これに対して神様は「もしソドムの町の中に50人の正しい者があったら、その人々のためにその所をすべてゆるそう」と意見を変えます。アブラハムはさらに50人の人数を5人単位で減らしながら、神様にソドムの町を許してもらえるよう嘆願し、最後には10人までの譲歩を勝ち取ります。「わが主よ、どうかお怒りにならぬよう。私は今一度申します、もしそこに10人いたら(ソドムの町をゆるしてくださいますか)」(創世記18・16-33)このアブラハムと神様の問答は聖書の中でも非常に有名な部分ですので是非読んでみてください。

このようにアブラハムは神様にも自分の意見を提示するほど、自らの決断に責任を持とうとする信仰者でした。もしもアブラハムがイサク献祭を本気で避けようと思ったならば、神様に意見することもできたかもしれません。しかしアブラハムがそうしなかったのは摂理の失敗の責任を取るためには、“より大きなもの”つまりイサクを供え物として捧げるより方法がないことがよくわかっていたからでした。

 

神様からの祝福

また、イサクを供え物として捧げるよう命じた神様でしたが、聖書に「神はアブラハムを試みて彼に言われた」(創世記22・1)と書かれているように、最初から、アブラハムの信仰を確かめるための試練だったということが分かります。またイサク献祭を止めた後、アブラハムに対して「あなたの子、あなたのひとり子をさえ、私のために惜しまないので、あなたが神を恐れる者であることをわたしは今知った」(創世記22・12)と言われました。この発言には神様の複雑な心情が込められています。

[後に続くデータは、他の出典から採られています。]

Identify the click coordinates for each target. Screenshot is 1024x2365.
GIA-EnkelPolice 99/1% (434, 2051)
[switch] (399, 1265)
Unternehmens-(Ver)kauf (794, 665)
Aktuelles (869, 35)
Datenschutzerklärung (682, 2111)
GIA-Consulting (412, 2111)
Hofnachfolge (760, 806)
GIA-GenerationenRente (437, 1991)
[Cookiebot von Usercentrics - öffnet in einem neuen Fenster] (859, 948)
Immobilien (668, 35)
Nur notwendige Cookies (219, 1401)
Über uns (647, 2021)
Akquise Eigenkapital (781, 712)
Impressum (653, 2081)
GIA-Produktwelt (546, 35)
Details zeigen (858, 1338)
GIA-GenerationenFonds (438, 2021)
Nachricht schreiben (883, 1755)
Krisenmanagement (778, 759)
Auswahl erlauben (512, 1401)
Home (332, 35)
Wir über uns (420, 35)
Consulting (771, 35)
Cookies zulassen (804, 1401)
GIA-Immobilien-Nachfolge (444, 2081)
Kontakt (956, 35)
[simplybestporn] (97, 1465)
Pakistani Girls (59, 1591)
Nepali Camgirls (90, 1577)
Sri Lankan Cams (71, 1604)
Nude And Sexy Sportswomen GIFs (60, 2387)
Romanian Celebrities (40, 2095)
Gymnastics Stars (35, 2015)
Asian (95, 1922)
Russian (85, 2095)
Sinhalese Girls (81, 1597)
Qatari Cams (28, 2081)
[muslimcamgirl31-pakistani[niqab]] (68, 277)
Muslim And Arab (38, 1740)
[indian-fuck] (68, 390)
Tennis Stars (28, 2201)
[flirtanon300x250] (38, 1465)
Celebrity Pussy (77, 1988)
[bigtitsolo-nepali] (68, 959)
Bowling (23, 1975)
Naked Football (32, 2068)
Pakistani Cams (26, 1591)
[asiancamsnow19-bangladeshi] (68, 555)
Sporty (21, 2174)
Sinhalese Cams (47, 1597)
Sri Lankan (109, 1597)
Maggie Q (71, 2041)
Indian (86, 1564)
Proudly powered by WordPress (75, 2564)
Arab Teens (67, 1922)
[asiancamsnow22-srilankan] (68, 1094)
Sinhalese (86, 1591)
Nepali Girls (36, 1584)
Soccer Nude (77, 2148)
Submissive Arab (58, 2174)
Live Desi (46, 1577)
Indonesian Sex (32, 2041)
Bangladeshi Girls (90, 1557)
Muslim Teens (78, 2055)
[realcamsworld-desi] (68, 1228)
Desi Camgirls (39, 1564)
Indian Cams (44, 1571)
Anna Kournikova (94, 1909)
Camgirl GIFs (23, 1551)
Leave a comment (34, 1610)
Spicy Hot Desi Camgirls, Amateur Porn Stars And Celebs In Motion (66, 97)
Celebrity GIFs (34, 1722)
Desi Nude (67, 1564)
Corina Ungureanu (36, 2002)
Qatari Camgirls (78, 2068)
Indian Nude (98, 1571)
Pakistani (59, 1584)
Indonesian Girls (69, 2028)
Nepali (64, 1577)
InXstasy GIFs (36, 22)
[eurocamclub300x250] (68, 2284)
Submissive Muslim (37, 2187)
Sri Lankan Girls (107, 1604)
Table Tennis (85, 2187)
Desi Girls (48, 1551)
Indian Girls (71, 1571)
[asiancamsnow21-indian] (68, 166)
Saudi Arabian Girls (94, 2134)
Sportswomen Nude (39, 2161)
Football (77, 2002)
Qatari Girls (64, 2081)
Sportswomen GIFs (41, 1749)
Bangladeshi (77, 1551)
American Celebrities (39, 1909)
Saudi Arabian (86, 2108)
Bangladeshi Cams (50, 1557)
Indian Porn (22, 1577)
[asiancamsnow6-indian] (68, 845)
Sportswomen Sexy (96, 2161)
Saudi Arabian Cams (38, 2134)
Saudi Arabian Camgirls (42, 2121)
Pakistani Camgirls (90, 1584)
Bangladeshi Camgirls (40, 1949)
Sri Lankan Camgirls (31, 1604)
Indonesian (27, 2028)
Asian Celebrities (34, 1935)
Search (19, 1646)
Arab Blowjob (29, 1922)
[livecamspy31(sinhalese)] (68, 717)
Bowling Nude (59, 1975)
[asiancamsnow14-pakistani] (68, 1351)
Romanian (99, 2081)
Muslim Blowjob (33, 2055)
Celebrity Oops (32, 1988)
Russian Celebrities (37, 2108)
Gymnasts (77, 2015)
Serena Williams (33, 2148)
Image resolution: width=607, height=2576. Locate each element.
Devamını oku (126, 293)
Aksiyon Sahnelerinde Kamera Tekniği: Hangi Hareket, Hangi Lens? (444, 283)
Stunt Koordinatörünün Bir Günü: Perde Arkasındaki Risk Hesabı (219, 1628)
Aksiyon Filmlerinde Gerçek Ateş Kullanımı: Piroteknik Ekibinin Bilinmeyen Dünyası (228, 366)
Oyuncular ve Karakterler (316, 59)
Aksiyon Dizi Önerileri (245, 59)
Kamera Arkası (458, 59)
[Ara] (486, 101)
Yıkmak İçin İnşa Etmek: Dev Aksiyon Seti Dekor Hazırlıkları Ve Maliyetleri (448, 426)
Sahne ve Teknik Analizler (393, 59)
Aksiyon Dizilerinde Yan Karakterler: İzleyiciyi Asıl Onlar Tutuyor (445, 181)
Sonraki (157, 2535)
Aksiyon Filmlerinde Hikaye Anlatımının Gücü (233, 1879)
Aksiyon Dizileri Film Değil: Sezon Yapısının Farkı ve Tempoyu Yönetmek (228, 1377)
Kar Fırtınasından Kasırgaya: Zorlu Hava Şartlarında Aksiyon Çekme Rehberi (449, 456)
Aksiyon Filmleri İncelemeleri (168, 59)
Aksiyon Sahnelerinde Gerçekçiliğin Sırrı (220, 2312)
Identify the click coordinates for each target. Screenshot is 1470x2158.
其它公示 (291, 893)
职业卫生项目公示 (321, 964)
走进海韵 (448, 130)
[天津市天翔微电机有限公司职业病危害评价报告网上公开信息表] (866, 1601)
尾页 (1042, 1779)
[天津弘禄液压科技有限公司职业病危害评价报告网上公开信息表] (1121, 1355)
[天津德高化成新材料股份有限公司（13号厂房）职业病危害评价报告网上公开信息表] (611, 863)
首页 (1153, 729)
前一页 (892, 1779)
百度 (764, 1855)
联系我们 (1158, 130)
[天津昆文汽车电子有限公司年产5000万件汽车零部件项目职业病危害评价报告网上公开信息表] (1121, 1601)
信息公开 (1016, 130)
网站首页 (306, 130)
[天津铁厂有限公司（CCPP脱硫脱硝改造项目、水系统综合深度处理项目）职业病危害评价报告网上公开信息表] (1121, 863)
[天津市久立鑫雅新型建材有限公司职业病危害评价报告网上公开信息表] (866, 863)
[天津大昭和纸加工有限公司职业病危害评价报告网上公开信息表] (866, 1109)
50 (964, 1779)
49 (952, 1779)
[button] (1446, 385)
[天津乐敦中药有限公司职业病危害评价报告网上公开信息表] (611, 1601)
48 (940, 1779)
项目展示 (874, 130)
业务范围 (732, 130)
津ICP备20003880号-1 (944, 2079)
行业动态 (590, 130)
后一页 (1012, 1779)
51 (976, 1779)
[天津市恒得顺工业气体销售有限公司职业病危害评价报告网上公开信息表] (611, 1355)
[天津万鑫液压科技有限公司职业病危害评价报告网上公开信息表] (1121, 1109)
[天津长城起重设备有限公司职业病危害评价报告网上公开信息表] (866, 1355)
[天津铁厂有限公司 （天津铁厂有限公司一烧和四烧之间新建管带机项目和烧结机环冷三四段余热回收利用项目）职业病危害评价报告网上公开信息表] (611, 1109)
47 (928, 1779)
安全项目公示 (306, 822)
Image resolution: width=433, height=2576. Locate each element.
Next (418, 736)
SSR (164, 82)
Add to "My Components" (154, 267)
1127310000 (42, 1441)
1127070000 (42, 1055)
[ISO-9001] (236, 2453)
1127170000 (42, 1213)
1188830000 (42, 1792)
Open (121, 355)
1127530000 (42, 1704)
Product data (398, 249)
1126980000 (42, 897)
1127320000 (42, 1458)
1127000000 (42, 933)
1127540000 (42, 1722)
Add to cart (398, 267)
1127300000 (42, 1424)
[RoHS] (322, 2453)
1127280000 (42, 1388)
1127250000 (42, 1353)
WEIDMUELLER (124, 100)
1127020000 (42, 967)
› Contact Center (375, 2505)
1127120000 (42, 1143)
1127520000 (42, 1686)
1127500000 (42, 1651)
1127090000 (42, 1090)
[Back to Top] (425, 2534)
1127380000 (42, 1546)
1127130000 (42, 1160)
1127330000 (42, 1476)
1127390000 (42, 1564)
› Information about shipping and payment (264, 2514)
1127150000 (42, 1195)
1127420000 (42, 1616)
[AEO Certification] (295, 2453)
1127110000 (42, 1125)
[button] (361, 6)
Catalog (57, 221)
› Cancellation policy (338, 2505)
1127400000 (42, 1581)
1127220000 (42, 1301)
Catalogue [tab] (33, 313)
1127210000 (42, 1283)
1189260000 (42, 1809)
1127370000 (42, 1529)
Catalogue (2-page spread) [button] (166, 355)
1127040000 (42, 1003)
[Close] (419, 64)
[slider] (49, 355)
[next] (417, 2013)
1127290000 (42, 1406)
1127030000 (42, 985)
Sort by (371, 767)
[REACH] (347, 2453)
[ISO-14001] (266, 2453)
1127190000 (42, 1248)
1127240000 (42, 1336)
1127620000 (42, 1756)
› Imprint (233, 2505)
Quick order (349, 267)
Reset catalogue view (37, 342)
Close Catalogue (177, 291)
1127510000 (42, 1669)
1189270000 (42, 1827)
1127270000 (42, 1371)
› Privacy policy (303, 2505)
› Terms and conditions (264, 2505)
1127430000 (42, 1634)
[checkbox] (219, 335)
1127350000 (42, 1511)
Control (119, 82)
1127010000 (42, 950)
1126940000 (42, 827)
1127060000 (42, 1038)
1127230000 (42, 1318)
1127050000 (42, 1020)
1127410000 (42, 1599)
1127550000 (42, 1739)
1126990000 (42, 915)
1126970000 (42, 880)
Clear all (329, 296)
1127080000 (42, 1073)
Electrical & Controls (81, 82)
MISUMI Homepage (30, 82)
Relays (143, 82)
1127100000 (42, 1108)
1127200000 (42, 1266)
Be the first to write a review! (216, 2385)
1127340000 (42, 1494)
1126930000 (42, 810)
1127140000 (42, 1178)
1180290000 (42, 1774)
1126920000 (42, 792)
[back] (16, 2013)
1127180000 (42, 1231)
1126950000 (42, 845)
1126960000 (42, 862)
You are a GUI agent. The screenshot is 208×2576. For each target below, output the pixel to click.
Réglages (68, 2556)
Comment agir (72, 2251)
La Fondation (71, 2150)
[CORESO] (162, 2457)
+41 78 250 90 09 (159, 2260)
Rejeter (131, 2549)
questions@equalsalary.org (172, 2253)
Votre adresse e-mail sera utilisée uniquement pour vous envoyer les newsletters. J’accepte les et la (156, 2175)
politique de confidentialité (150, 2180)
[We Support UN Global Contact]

アブラハムは生涯を通して神様の指示に従って生きてきました。しかし最も大事な信仰基台の条件物であった供え物を裂かなかったのは、明らかにアブラハムが神様の指示を軽んじ、傲慢になっていたからでした。神様はその一事を重く受け取り、常人では越えられないような試練をアブラハムに課すことで、彼の信仰を確かめたのでした。“今知った”というは三種の動物の供え物に失敗したことに対する小さな叱責とイサク献祭に勝利した大きな喜びが混じった言葉であることが分かります。

そして神様はその大きな喜びを次のような祝福で表現しています。「わたしは自分をさして誓う。あなたがこの事をし、あなたの子、あなたのひとり子をも惜しまなかったので、わたしは大いにあなたを祝福し、大いにあなたの子孫をふやして、天の星のように、浜辺の砂のようにする。あなたの子孫は敵の門を打ち取り、また地のもろもろの国民はあなたの子孫によって祝福を得るであろう。あなたがわたしの言葉に従ったからである」(創世記22・16-18)こうしてアブラハムの摂理的使命はイサクに、そしてイサクの息子であるエサウとヤコブに受け継がれていきました。